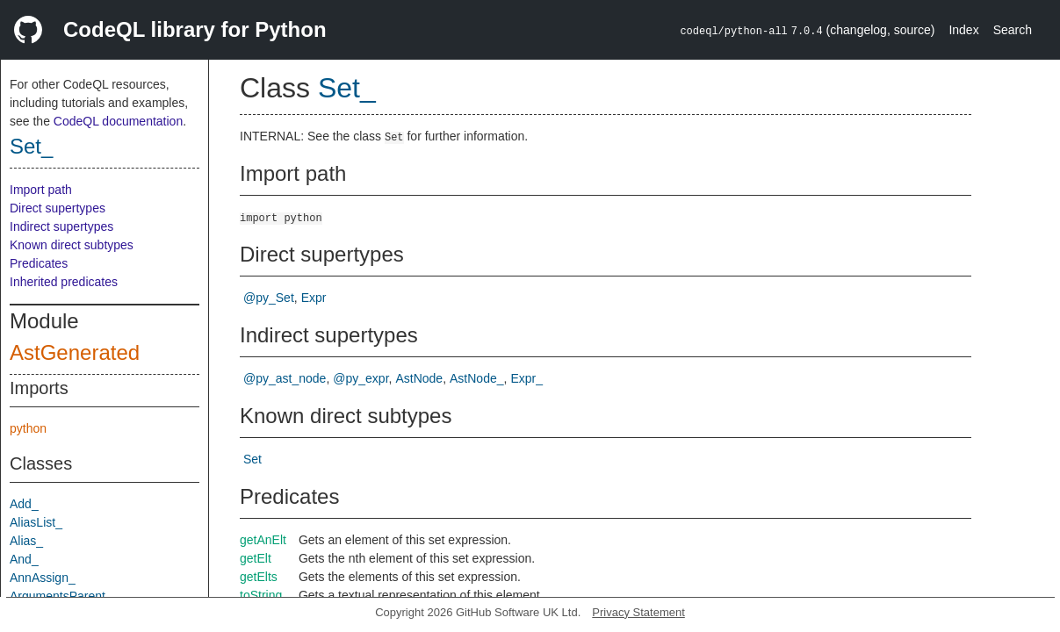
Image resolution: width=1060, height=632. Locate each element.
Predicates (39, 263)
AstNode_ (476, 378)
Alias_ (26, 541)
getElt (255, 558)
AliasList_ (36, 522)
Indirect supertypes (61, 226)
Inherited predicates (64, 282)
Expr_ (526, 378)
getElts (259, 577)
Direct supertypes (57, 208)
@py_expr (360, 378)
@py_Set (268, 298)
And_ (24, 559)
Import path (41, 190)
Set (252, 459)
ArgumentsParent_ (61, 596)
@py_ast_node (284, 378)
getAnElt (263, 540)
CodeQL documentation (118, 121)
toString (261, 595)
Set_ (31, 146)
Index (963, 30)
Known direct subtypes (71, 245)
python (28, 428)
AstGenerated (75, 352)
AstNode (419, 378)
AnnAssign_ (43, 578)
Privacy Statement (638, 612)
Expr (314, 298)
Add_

◆ ◆ ◆

• **Given instruction**
Write out every line of the data above exactly, leaving out the pictures.

• **Answer to the exercise**
Image resolution: width=1060, height=632. Locate each element.
Predicates (39, 263)
AstNode_ (476, 378)
Alias_ (26, 541)
getElt (255, 558)
AliasList_ (36, 522)
Indirect supertypes (61, 226)
Inherited predicates (64, 282)
Expr_ (526, 378)
getElts (259, 577)
Direct supertypes (57, 208)
@py_expr (360, 378)
@py_Set (268, 298)
And_ (24, 559)
Import path (41, 190)
Set (252, 459)
ArgumentsParent_ (61, 596)
@py_ast_node (284, 378)
getAnElt (263, 540)
CodeQL documentation (118, 121)
toString (261, 595)
Set_ (31, 146)
Index (963, 30)
Known direct subtypes (71, 245)
python (28, 428)
AstGenerated (75, 352)
AstNode (419, 378)
AnnAssign_ (43, 578)
Privacy Statement (638, 612)
Expr (314, 298)
Add_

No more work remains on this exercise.